Since protein disulphide isomerase (PDI) was first described in 1963, researchers have shown conclusively that PDI and sibling proteins are quintessential for thrombus formation. PDI, ERp5, ERp57 and ERp72, which in most cells are located in the endoplasmic reticulum and function to assist the folding of nascent protein, are released from platelets and vascular cells and interact with integrin αIIbβ3 on the outer surface of platelets. At the cell surface they continue to influence protein folding and function, propagating thrombosis and maintaining haemostasis. TMX1, which is a transmembrane thiol isomerase, is the first family member shown to negatively regulate platelets known to date. Targets of thiol isomerases have been indentified including integrin α2β1, Von Willebrand Factor (VWF), GpIbα, Nox-1, Nox-2 and tissue factor, all of which are pro-thrombotic, and several of which are on the cell surface. In spite of this, PDI can paradoxically catalyse the delivery of nitric oxide to platelets, which inhibits their function and decreases thrombus formation. Although the overall effect of PDI is to positively regulate platelet activation, it is still unclear how thiol isomerases function in pro-thrombotic states, such as obesity, diabetes and cancer. In parallel, there has been a surge in the development of novel thiol isomerase inhibitors, which display selectivity, potency and modulate thrombosis and haemostasis. The availability of selective thiol isomerase inhibitors has culminated in clinical trials with promising outcomes for the prevention of cancer-associated thrombosis.
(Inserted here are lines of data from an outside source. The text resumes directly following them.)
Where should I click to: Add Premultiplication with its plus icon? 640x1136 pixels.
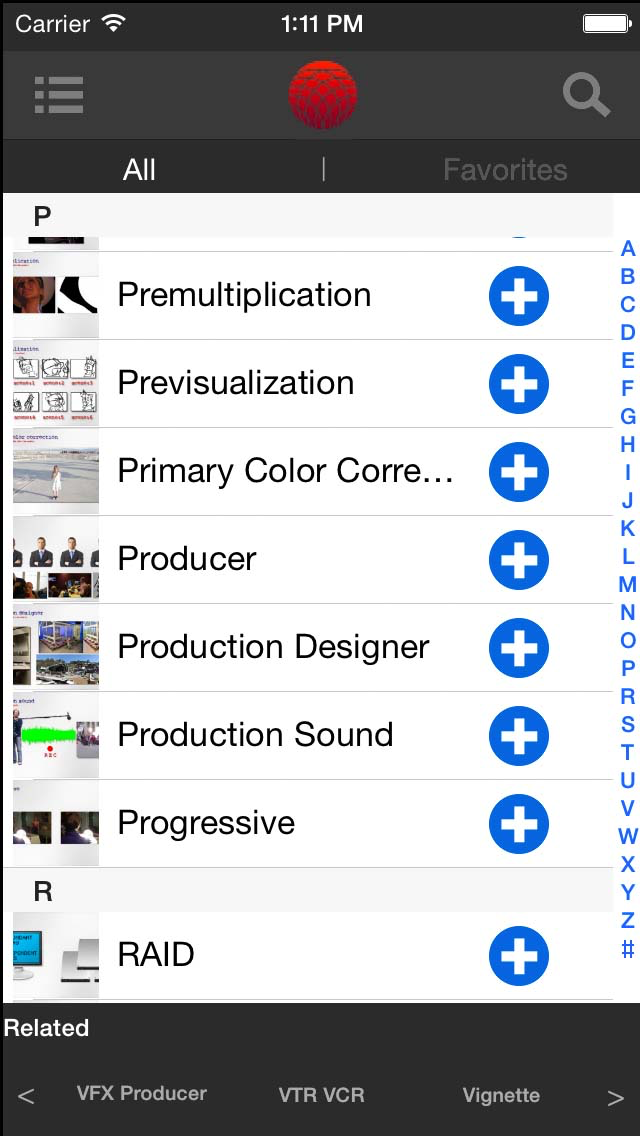pos(518,296)
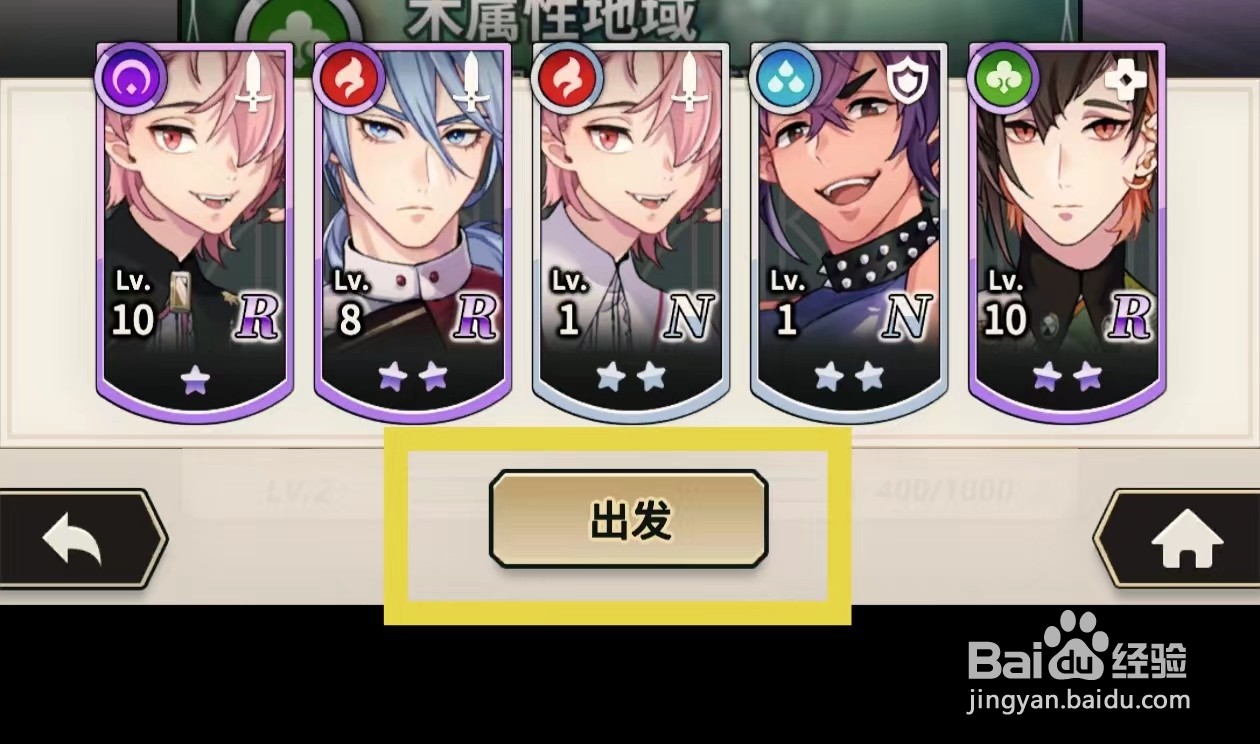Tap fire icon on third card

click(567, 77)
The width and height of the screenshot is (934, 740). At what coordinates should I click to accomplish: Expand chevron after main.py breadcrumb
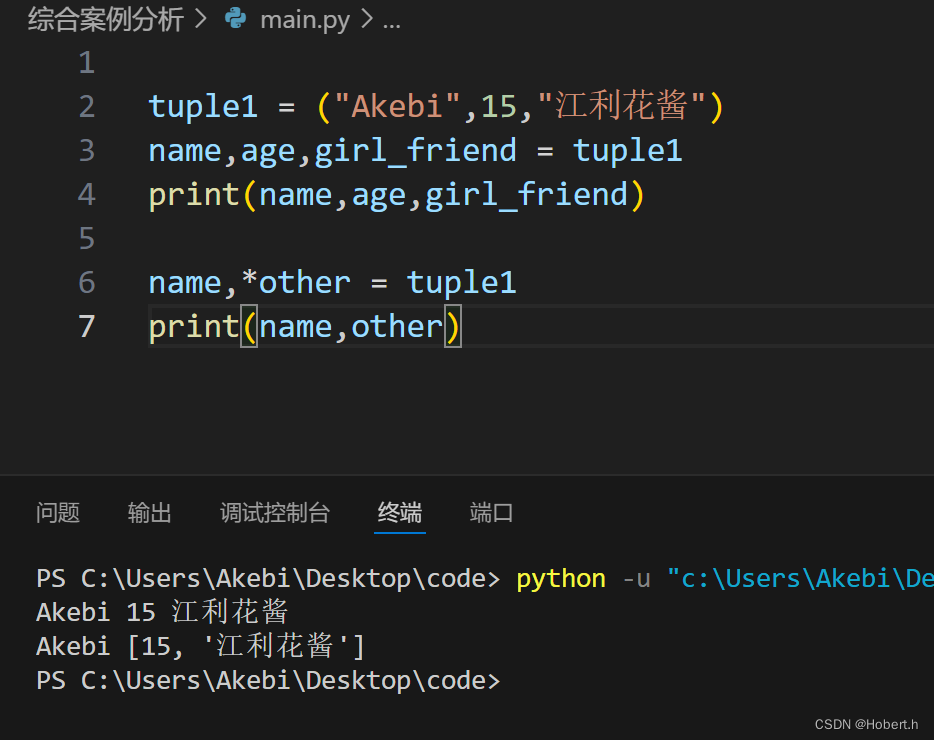[x=367, y=19]
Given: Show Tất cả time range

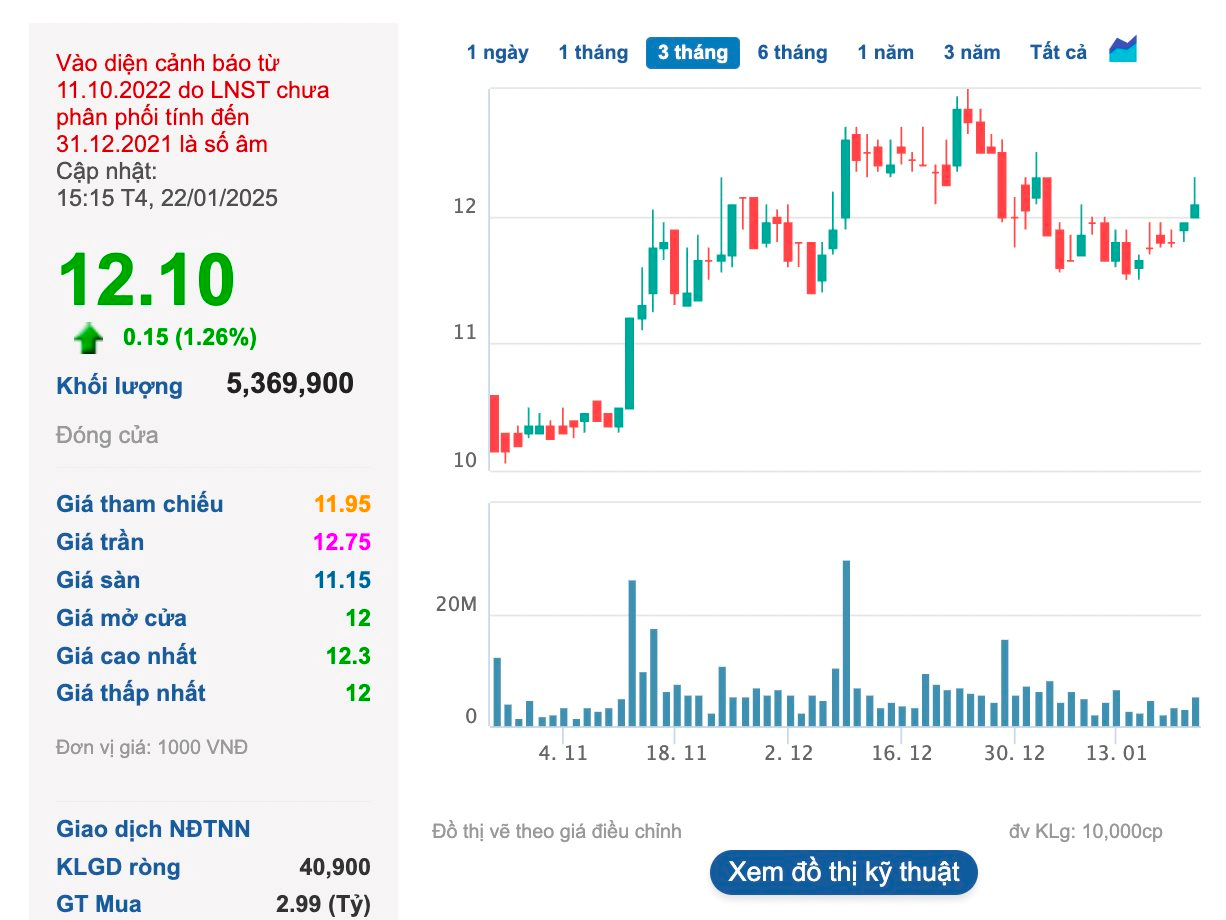Looking at the screenshot, I should (x=1058, y=53).
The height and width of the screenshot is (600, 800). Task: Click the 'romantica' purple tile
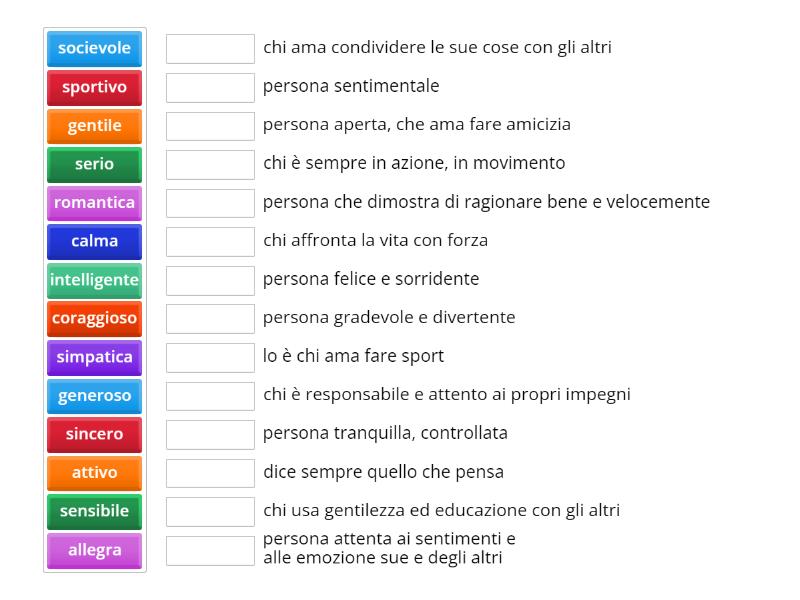pyautogui.click(x=94, y=203)
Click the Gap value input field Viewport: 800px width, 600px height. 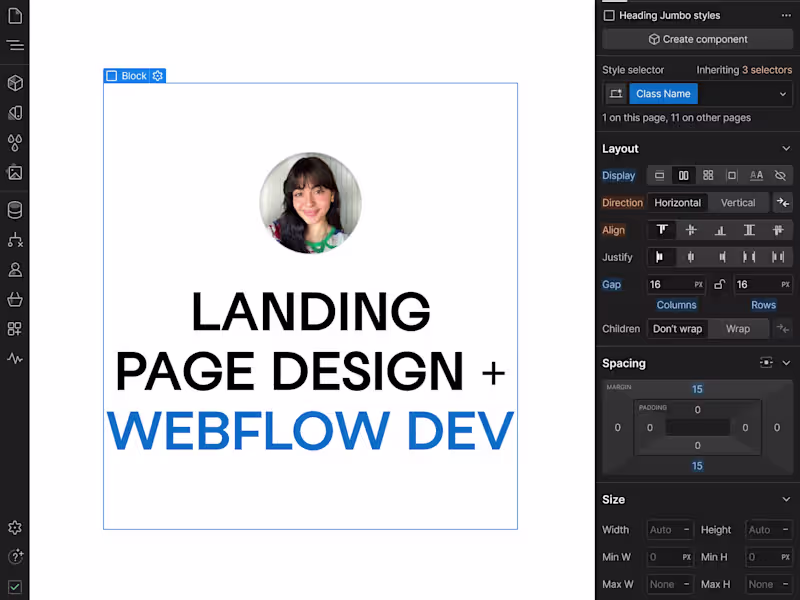(x=668, y=284)
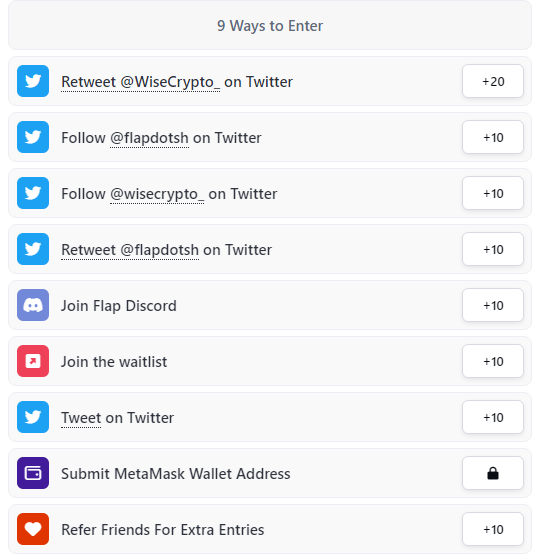Click Twitter icon beside Retweet @WiseCrypto_
The height and width of the screenshot is (560, 540).
(x=33, y=81)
Altogether, thiol isomerases are perceived as an orchestrating force that regulates thrombus development. In the current review we will explore the history of PDI in cardiovascular biology, detail known mechanisms of action and summarise known thiol isomerase inhibitors.

Item Type:Article
Refereed:Yes
Divisions:Interdisciplinary centres and themes > Institute for Cardiovascular and Metabolic Research (ICMR)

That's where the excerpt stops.